In this paper, we introduce an iterative scheme of Mann-type to approximate the unique zero of a strongly monotone bounded mapping in 2-uniformly convex real Banach with uniformly Gâteaux differentiable norm. Then we apply our results to the convex minimization problem. Finally, our method of proof is of independent interest.

Remark 1

In $L_p$ spaces, $1<p<\infty ,$ the formula for J is known precisely (see e.g., Chidume 2009; Cioranescu 1990).

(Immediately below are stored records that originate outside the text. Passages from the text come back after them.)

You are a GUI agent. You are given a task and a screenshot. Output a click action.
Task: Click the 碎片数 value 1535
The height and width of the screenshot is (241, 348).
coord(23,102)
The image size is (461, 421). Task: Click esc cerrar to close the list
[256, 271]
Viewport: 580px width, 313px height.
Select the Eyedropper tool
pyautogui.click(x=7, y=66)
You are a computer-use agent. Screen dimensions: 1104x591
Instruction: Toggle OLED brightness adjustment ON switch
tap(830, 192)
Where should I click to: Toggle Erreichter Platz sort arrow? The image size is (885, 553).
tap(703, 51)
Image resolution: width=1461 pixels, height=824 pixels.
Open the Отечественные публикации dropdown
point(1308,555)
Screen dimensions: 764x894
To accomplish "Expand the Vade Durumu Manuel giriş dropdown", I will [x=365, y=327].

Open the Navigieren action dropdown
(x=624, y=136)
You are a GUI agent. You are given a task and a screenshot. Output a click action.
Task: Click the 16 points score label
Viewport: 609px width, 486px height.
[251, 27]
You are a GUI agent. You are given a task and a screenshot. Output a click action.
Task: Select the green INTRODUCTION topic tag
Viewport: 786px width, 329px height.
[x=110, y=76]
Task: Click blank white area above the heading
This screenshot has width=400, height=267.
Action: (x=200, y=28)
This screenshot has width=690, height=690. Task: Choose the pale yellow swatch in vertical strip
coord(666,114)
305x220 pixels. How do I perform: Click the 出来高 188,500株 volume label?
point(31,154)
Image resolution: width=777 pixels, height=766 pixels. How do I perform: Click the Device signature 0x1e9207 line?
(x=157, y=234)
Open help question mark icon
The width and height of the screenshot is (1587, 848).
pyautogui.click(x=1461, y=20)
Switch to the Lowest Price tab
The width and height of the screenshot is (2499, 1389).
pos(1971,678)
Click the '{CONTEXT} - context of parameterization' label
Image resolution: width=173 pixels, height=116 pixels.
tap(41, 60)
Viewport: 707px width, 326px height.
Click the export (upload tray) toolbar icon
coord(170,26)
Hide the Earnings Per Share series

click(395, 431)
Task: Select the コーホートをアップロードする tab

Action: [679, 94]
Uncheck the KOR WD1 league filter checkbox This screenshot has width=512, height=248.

In fact, from Cioranescu (1990), Corollary 4.10, p. 72, we have for $J:L_p\to {L_p}^{\ast },$$1<p<\infty ,$

$$\begin{array}{c}\hfill J(f)={|f|}^{p-1}·sign\frac{f}{{\Vert f\Vert }^{p-1}}.\end{array}$$

Preliminaries

Let E be a normed linear space. E is said to be smooth if

$$\begin{array}{c}\hfill \underset{t\to 0}{lim}\frac{\Vert x+ty\Vert -\Vert x\Vert }{t}\end{array}$$ 2.1

exist for each $x,y\in S_E$ (Here $S_E:=\{x\in E:||x||=1\}$ is the unit sphere of E). E is said to be uniformly smooth if it is smooth and the limit is attained uniformly for each $x,y\in S_E,$ and E is Fréchet differentiable if it is smooth and the limit is attained uniformly for $y\in S_E.$

A normed linear space E is said to be strictly convex if:

$$\begin{array}{c}\hfill \Vert x\Vert =\Vert y\Vert =1,x\ne y\Rightarrow \Vert \frac{x+y}{2}\Vert <1.\end{array}$$

The modulus of convexity of E is the function ${\mathit{\delta }}_E:(0,2]\to [0,1]$ defined by:

$$\begin{array}{c}\hfill {\mathit{\delta }}_E(\mathit{ϵ}):=inf\{1-\frac{1}{2}\Vert x+y\Vert :\Vert x\Vert =\Vert y\Vert =1,\Vert x-y\Vert \ge \mathit{ϵ}\}.\end{array}$$

E is uniformly convex if and only if ${\mathit{\delta }}_E(\mathit{ϵ})>0$ for every $\mathit{ϵ}\in (0,2].$ Let $p>1.$ Then E is said to be p-uniformly convex if there exists a constant $c>0$ such that ${\mathit{\delta }}_E(\mathit{ϵ})\ge c{\mathit{ϵ}}^p$ for all $\mathit{ϵ}\in (0,2].$ Observe that every p-uniformly convex space is uniformly convex.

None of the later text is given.